SEC sues two Apex promoters (Investview)
The SEC has filed securities fraud charges against two Apex promoters.
Anthony Lotito and Joseph Hagan stand accused of defrauding consumers through Apex, a collapsed passive returns investment scheme.
In addition to Lotito and Hagan, both New Jersey residents, the SEC also names their respective companies; Revolution Leasing and Scryptmob II LLC.
As alleged by the SEC;
Hagan and Lotito, through their respective businesses, ScryptMob and Revolution Leasing, fraudulently offered and sold unregistered securities as distributors for a purported sale leaseback program involving cryptocurrency related technology (“the Apex Program”).

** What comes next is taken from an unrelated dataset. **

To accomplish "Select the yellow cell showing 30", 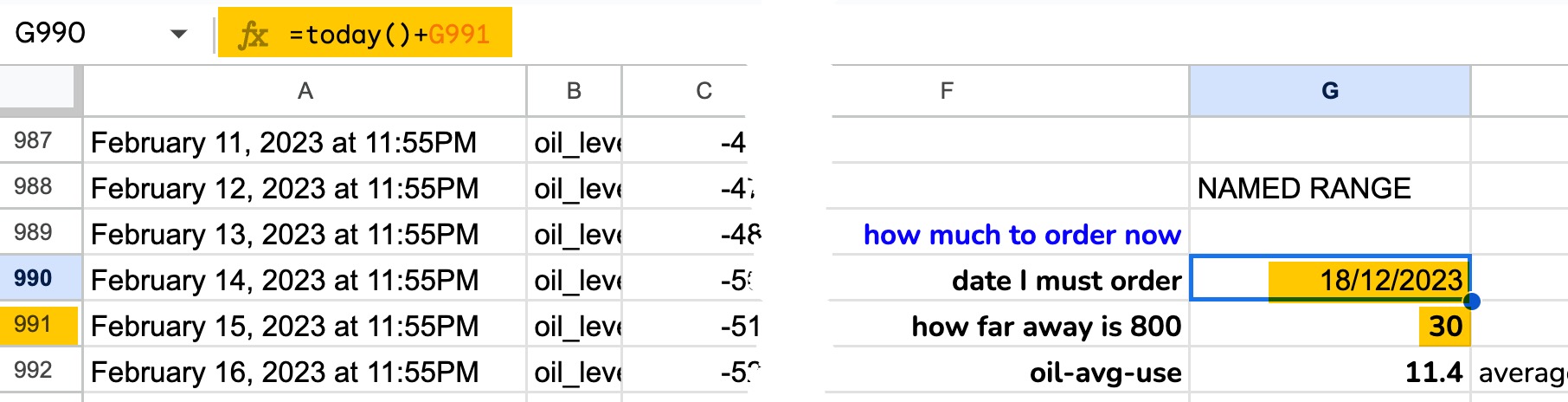I will click(1443, 326).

Apex, operating as Apex Tek was a fraudulent investment scheme launched by publicly traded company Investview in 2019.
A since-deleted official marketing video on YouTube cites Jeremy Roma (right) as Apex’s founder. Roma was also a Director at Investview until 2020.
Apex’s investment scheme saw consumers pitched on returns of up to $500 a month for five years. Recruited Apex investors were told they were investing in “machines that mined bitcoin”.
The purported mining machines were bought from Apex and then leased back to Safetek, another Investview owned company Roma was President of.
In his then capacity as an Investview Director and founder of Apex, Roma hosted Apex marketing webinars.
In the webinars, Roma incorrectly asserted Apex’s passive returns investment scheme wasn’t a securities offering.
The SEC allege Hagan and Lotito primarily promoted Apex’s unregistered securities offering to elderly victims.
Many who invested in the Apex Program through Hagan and Lotito
were elderly, and some invested using funds in their Individual Retirement
Accounts (“IRAs”).
Through Investview’s Apex offering, Lotito defrauded his mostly elderly victims of over $2 million. Hagan defrauded his victims out of over $3.1 million.
In connection with some of these investments, Lotito and Hagan each
misappropriated a portion of investors’ money and used it to pay for their own
personal expenses.In some instances, during the Relevant Lotito Period, Lotito paid
earlier Apex Program investors with the money invested by later Apex Program
investors.
Less than a year after it launched, Apex began collapsing in early 2020.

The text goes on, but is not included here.